_Directions_:
(a) In the excerpt about sorority membership, in which year of college did Kay Smith join Phi Mu?
(b) Return every line of the rows below that contains the string "resolution".

──────── Excerpt provided ────────

While I love that my sorority and my sisters are standing in solidarity with BIPOC people, they need to understand that after they make that post, that infographic and the energy of the movement dies down, people like me have to live with the weight of being Black every single day. The fight doesn’t stop for me. I can’t “take a break.”

This is why it is so important to have BIPOC and true allies in positions of power in these organizations. To actively create an environment of open-mindedness and diversity to make people like me and other women of color feel comfortable being members of Panhellenic sororities."

Kay Smith, DePaul University

Kay Smith Photo by Kay Smith

“I joined Phi Mu my Junior year. My roommate pledged freshman year, so I knew what I was getting into. I knew what words to say to make sure we would become not only roommates but sisters. I pushed my own thoughts and expressions about me never being a sorority girl away. I am black. I know that, but I wanted the same experiences that they had. The career benefits and support. I didn’t know when I was pledging; the terms didn’t extend to me.

The murder of Minnesota native George Floyd shook me to my core. I lived in the epicenter of this current Civil rights movement, 20 minutes away from where Derek Chauvin took George Floyd’s life. My chapter hadn’t spoken a single meaningful word on the matter or the movement. I felt disrespected. I’m still confused on why Phi Mu thought it was the best idea only to repost some b*llsh*t headquarters response on our Instagram story and a quote saying, “in a world where you can be anything you should be kind” and call it quits, I was speechless.

──────── Records to use ────────

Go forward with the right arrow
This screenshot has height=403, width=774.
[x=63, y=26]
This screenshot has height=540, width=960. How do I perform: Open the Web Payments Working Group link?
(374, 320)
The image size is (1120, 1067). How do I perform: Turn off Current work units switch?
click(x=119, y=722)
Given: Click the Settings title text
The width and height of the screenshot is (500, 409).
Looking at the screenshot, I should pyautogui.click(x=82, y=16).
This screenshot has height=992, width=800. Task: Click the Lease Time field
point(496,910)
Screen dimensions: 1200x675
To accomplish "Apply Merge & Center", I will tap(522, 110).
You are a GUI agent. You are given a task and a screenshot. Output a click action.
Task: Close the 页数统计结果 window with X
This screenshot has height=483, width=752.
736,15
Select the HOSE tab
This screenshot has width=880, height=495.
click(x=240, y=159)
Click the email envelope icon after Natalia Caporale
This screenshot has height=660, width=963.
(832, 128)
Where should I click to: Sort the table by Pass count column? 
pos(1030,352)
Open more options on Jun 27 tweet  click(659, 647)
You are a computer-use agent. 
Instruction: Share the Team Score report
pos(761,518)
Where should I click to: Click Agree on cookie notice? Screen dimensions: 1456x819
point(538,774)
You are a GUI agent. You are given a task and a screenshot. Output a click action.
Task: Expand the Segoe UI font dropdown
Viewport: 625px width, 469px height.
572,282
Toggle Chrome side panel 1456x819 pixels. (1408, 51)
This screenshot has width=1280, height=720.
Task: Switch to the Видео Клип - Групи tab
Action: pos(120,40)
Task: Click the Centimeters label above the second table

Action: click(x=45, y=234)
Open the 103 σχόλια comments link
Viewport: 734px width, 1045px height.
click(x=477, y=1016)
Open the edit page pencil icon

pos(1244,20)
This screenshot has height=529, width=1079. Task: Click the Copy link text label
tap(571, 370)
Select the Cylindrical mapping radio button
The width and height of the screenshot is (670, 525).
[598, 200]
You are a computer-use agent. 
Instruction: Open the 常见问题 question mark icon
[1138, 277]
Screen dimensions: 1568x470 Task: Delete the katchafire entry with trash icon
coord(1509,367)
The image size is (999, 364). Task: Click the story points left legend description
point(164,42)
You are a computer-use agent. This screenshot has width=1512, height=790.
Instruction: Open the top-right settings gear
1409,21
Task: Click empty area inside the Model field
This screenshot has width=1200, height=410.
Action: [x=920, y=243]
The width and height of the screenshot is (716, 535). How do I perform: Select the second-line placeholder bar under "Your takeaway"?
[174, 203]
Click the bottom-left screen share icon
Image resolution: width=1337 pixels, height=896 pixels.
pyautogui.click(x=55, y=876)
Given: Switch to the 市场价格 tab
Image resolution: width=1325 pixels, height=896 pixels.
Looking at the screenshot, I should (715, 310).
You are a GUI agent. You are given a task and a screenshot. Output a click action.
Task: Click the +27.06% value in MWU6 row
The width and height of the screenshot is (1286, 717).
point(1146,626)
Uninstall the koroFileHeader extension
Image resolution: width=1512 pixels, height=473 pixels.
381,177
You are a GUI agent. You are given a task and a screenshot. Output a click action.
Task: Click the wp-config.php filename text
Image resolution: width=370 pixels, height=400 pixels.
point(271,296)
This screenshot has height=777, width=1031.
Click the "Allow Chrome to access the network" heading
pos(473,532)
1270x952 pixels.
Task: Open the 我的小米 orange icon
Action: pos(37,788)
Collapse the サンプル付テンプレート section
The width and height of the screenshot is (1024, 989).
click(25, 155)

────────

_Responses for each task_:
(a) Kay Smith joined Phi Mu in the junior year.

(b)
Image resolution: width=1337 pixels, height=896 pixels.
Image resolution: width=1325 pixels, height=896 pixels.
Image resolution: width=1512 pixels, height=473 pixels.
Image resolution: width=370 pixels, height=400 pixels.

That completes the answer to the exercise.